++++ Provided passage

- British theatrical release poster
- Directed by: Ridley Scott
- Screenplay by: Brian Helgeland
- Story by: Brian Helgeland; Ethan Reiff Cyrus Voris;
- Produced by: Ridley Scott; Brian Grazer; Russell Crowe;
- Starring: Russell Crowe; Cate Blanchett; William Hurt; Mark Strong; Mark Addy; Oscar Isaac; Danny Huston; Eileen Atkins; Max von Sydow;
- Cinematography: John Mathieson
- Edited by: Pietro Scalia
- Music by: Marc Streitenfeld
- Production companies: Universal Pictures; Imagine Entertainment; Relativity Media; Scott Free Productions;
- Distributed by: Universal Pictures
- Release dates: 12 May 2010 (Cannes Film Festival and United Kingdom); 14 May 2010 (United States);
- Running time: 140 minutes
- Countries: United Kingdom; United States;
- Language: English
- Budget: $155–237 million
- Box office: $321.7 million

= Robin Hood (2010 film) =

2010 film by Ridley Scott

Robin Hood is a 2010 historical action film directed by Ridley Scott and written by Brian Helgeland, which was based on a story written by Helgeland and the writing duo of Ethan Reiff and Cyrus Voris. It stars Russell Crowe as the outlaw legend, alongside Cate Blanchett, William Hurt, Mark Strong, Mark Addy, Oscar Isaac, Danny Huston, Eileen Atkins, and Max von Sydow.

Development began on the project in January 2007 with Universal Pictures' purchase of a spec script by Reiff and Voris, which would see the film focus on a more prominent and sympathetic Sheriff of Nottingham. Casting Crowe in the title role, Ridley Scott was hired to direct later that same year. Rewrites delayed the film throughout 2008, with Helgeland hired to rewrite the screenplay, which saw a refocus of the story to be about Robin Hood once again, abandoning the Nottingham angle entirely. Filming commenced in March 2009 throughout England and Wales.

Robin Hood held its world premiere at the 2010 Cannes Film Festival on 12 May 2010, the same day as its United Kingdom and Ireland release, and was later released on 14 May in the United States by Universal Pictures. The film received mixed reviews from critics and grossed $322 million worldwide against a $155–237 million budget.

++++++++
++++ Data

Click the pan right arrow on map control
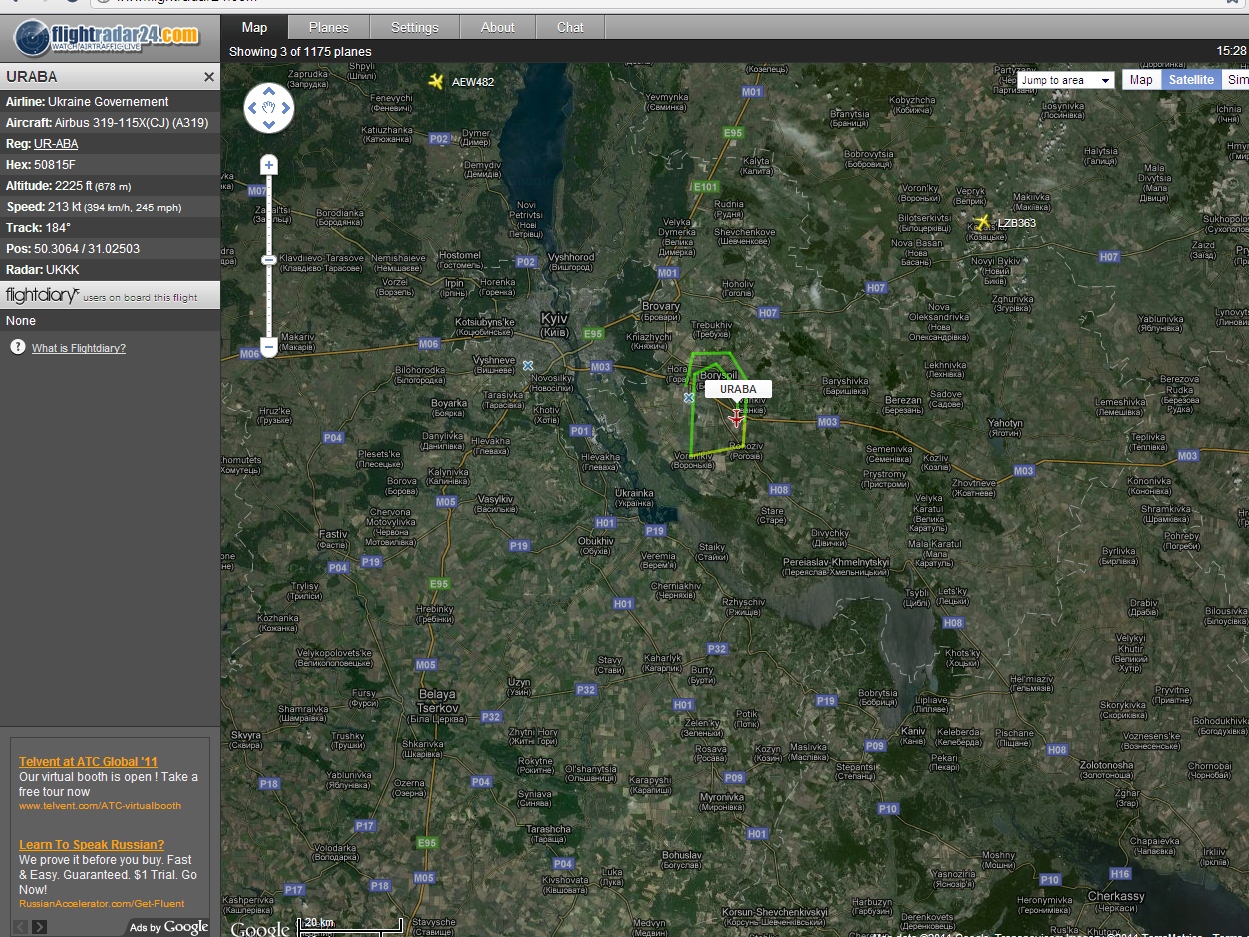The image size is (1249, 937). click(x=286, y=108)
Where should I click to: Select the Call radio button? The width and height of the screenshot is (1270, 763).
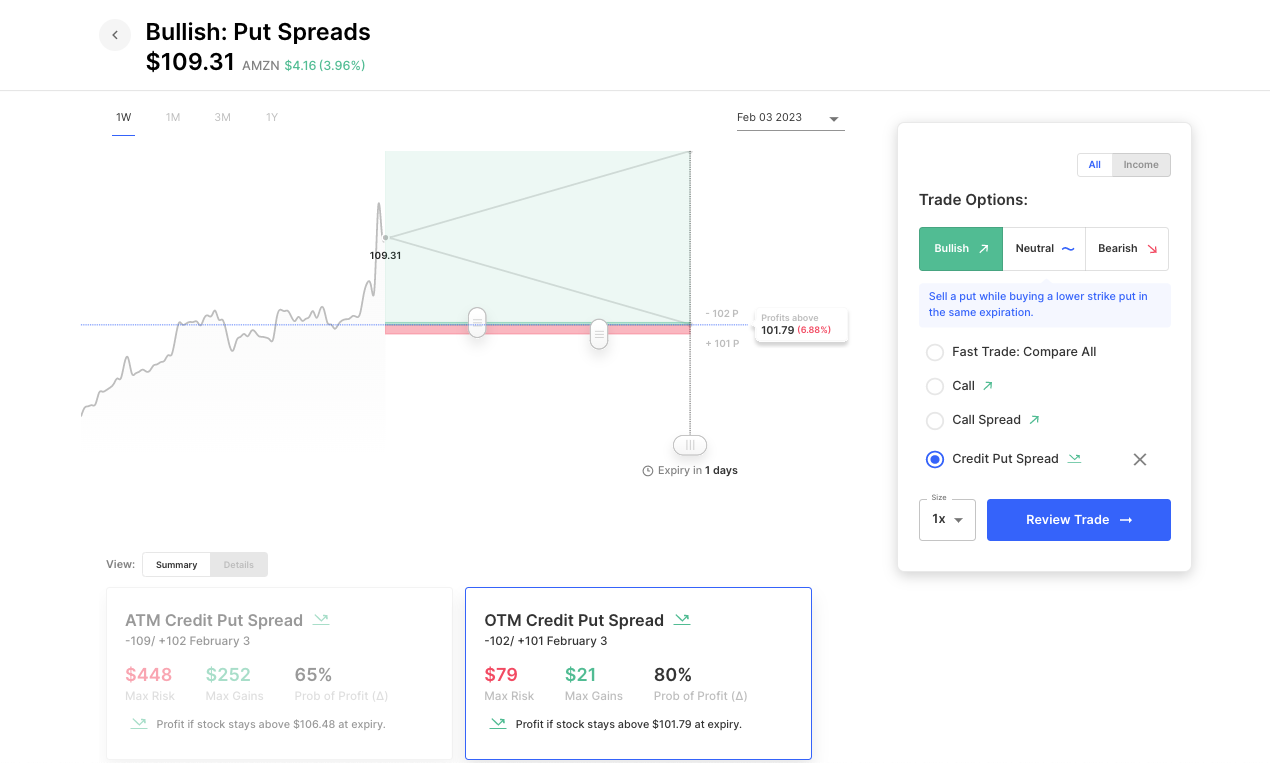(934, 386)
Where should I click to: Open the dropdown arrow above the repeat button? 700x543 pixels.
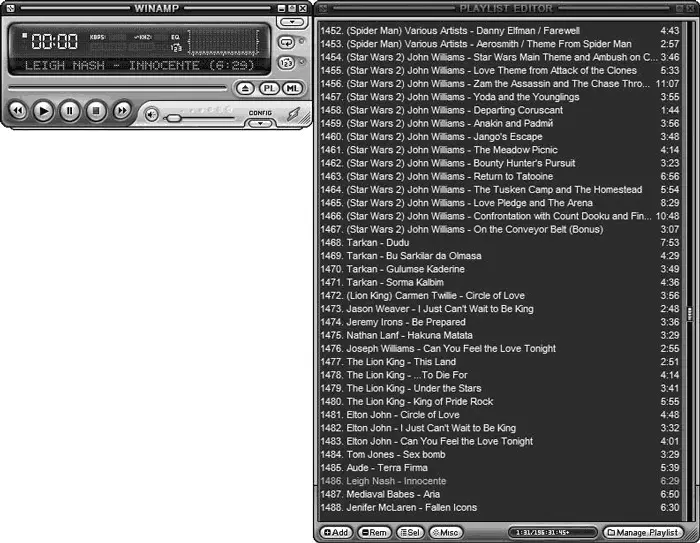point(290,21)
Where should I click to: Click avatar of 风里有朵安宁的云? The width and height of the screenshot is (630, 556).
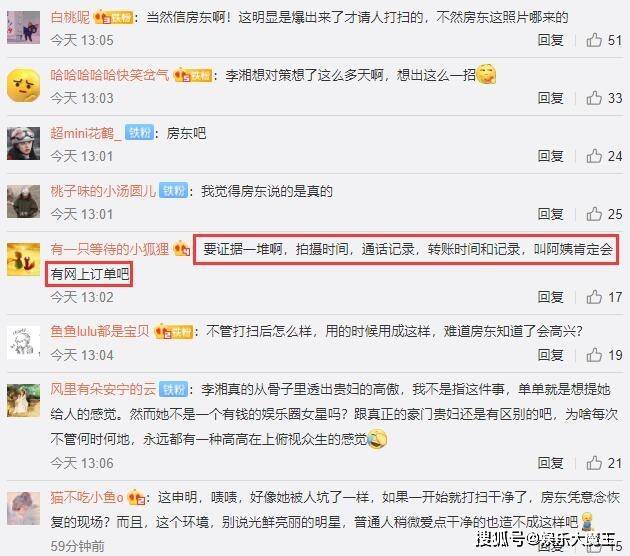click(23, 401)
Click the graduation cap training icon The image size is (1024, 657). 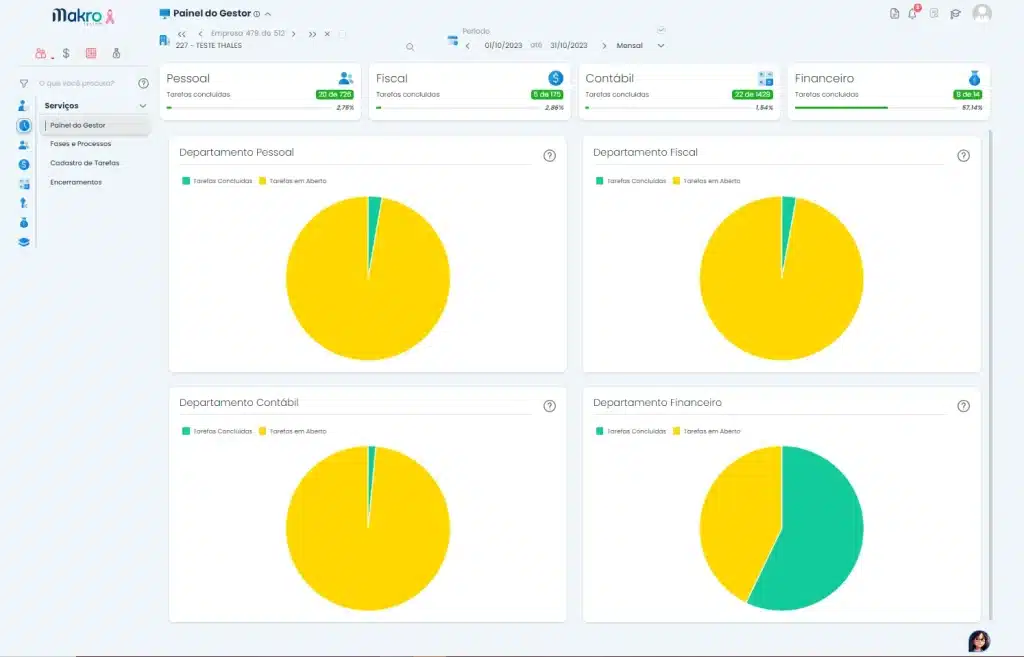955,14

++++++++

▶ _Activity list_
1. In the Robin Hood article, turn the paragraph that begins "Development began on the project" into a short list that keeps its main facts.
2. Pick up the Robin Hood article after its last sentence and write what comes next.

▶ _List of answers_
1.
- January 2007: Universal Pictures bought a spec script by Reiff and Voris that focused on a more prominent and sympathetic Sheriff of Nottingham.
- Later in 2007: Russell Crowe was cast as Robin Hood, and Ridley Scott was hired to direct.
- 2008: Rewrites delayed the film. Brian Helgeland was hired to rewrite the screenplay, which made the story about Robin Hood again and dropped the Nottingham angle.
- March 2009: Filming began in England and Wales.

2.
==Plot==

In AD 1199, Robin Longstride serves as a common archer in the army of King Richard the Lionheart. A veteran of Richard's crusade, he now takes part in the siege of Chalus Castle. Disillusioned, war-weary, and facing charges of misconduct after a tavern brawl, he gives a frank but unflattering appraisal of the King's conduct when the King asks for it, and Robin and his comrades—archers Allan A'Dayle and Will Scarlett and soldier Little John—are locked in the stocks.

After the King is killed during an attack on the castle, Robin and his comrades manage to free themselves and desert. They come across an ambush of the English royal guard by Godfrey, an English knight who has conspired with King Philip of France to assassinate King Richard. After pursuing Godfrey away, Robin and his Merry Men take advantage of the situation by impersonating the dead English knights to return to England, as they fear they will not be able to afford the passage during the ensuing retreat. Before they depart to sail across the Channel, he promises a dying knight, Sir Robert of Loxley, to return his sword to his father in Nottingham and deliver the news of the King's death.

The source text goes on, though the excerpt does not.